**ARBEITSAUFTRAG A**.
Schreiben Sie aus dem Artikel zum Atomausstieg die Stelle von „03.06.2011, 20:45 UhrDie“ bis „Atomkraft vollzogen sein.“ wortgetreu ab.
**ARBEITSAUFTRAG B**.
Welche Zeitung rät der Regierung laut dem Artikel zum Atomausstieg, ein Vorziehen des Enddatums dürfe kein Tabu sein?

**TEXTAUSZUG**.
----

Merkel lässt AKW schrittweise abschalten "Murks muss man ändern"
03.06.2011, 20:45 UhrDie deutschen Atomkraftwerke sollen schrittweise abgeschaltet werden, so Kanzlerin Merkel nach einem Treffen mit den Ministerpräsidenten der Länder. Eine geballte Stilllegung in den Jahren 2021 und 2022 ist damit vom Tisch. Hat die Kanzlerin in Sachen Atompolitik noch mehr zu bieten? Und was bedeutet Merkels Einlenken für ihr Verhältnis zu den Grünen?

Mit dem Jahr 2022 soll der Ausstieg aus der Atomkraft vollzogen sein.
(Foto: picture alliance / dpa)
"Noch vor wenigen Tagen war im schwarz-gelben Energiepapier der Koalition von einem gemeinsamen Abschalten aller Rest-Meiler erst in zehn Jahren die Rede. Jetzt sollen die Reaktoren fast im Jahres-Takt vom Netz gehen." So wolle Merkel den Verdacht ausräumen, es handele sich bei einem geballten Ausstieg um eine "Mogelpackung". Dafür ernte sie sogar Lob von Greenpeace. Und, so merkt die Nordwest-Zeitung aus Oldenburg, sie mache es der Opposition schwer, ihre Atompläne zu kritisieren. "Sollte Merkel noch ein Gesetz zur bundesweiten Suche nach einem Endlager und womöglich gar einen früheren Ausstieg als 2022 nicht ausschließen, ja dann wäre wirklich die 180-Grad-Wende vollzogen. Wer hätte das gedacht?"
Auch die Frankfurter Rundschau honoriert die Einsicht der Kanzlerin, hat aber noch einen Tipp für die Regierung parat: "Na also, auch Kanzlerin Merkel hat eingesehen: Wenn etwas Murks ist, muss man es ändern. Jedes AKW soll ein eigenes Abschaltdatum bekommen. (…). Der offensichtlichste Unsinn im Ausstiegsplan wird damit getilgt. Und da Schwarz-Gelb gerade neu justiert: Das Enddatum vorzuziehen, darf auch kein Tabu sein."
"Merkel ist Realistin genug zu wissen, dass sie aus der Glaubwürdigkeitsfalle nur herauskommt, wenn sie den Atomausstieg wasserdicht hinbekommt. Deshalb buhlt sie um die Gunst der Länder. Deshalb ist die Zustimmung von Rot und Grün längst wichtiger als die Zustimmung der FDP." Für den Neuen Tag aus Weiden ist klar, dass Merkel sich damit "ganz nebenbei" auch für die Bundestagswahl 2013 alle Optionen offen halte: "Sie könnte die erste Kanzlerin werden, die mit fast allen regiert hat: mit SPD, FDP - und den Grünen."
Der Atomausstieg ist beschlossene Sache. Jetzt hapere es nur noch an der Feinjustierung, stellt die Stuttgarter Zeitung fest: "Über Kaltreserven, die Förderung der Alternativenergien und das Gesetz zur Endlagersuche ist man sich im Grundsatz einig. Da bleibt im Detail zwar dennoch jede Menge Streitwert übrig. Aber an Verfahrensfragen wird die Energiewende nicht mehr scheitern. Ein gesellschaftlicher Konsens zum Atomausstieg scheint möglich, vielleicht sogar unter baden-württembergischer, also grüner, Beteiligung. Was fehlt sind die Details - und die Mehrheit im Bundestag."

----

(Einträge aus einer Sammlung)
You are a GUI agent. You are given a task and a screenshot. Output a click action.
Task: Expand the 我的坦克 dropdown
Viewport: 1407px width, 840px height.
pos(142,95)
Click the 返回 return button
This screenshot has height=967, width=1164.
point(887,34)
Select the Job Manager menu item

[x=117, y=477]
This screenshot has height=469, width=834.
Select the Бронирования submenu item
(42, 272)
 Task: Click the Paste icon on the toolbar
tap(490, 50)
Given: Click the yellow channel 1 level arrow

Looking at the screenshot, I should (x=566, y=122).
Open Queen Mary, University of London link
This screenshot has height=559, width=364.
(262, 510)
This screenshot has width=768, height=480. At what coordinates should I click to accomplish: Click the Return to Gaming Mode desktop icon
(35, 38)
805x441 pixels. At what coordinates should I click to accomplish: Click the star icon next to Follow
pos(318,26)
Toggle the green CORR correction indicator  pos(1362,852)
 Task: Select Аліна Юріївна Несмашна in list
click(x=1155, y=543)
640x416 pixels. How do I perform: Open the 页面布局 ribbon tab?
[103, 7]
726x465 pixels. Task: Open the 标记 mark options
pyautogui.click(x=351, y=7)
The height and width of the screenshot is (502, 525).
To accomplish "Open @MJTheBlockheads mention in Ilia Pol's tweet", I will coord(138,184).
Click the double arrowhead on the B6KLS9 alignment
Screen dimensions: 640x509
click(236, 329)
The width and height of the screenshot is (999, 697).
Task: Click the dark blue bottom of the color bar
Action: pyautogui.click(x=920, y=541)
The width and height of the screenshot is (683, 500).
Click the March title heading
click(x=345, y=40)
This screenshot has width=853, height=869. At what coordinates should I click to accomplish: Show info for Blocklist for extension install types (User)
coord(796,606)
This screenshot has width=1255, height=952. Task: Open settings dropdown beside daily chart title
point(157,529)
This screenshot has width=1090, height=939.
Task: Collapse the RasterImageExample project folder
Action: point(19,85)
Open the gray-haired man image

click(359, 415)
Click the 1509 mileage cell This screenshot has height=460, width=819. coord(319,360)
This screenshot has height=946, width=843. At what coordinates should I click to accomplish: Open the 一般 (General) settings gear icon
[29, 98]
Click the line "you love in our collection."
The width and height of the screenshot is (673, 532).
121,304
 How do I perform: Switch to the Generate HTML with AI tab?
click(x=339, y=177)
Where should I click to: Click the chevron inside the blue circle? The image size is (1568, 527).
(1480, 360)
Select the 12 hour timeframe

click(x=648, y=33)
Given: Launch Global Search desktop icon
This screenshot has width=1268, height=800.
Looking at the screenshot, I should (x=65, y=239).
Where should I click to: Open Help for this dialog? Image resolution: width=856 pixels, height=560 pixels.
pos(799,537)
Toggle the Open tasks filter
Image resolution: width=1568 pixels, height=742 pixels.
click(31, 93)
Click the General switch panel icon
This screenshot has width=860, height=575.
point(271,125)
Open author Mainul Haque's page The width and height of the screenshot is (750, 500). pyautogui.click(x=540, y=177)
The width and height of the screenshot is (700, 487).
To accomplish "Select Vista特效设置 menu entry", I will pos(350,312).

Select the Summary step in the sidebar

----

**ENDGÜLTIGE ANTWORT A**.
03.06.2011, 20:45 UhrDie deutschen Atomkraftwerke sollen schrittweise abgeschaltet werden, so Kanzlerin Merkel nach einem Treffen mit den Ministerpräsidenten der Länder. Eine geballte Stilllegung in den Jahren 2021 und 2022 ist damit vom Tisch. Hat die Kanzlerin in Sachen Atompolitik noch mehr zu bieten? Und was bedeutet Merkels Einlenken für ihr Verhältnis zu den Grünen?

Mit dem Jahr 2022 soll der Ausstieg aus der Atomkraft vollzogen sein.

**ENDGÜLTIGE ANTWORT B**.
Die Frankfurter Rundschau.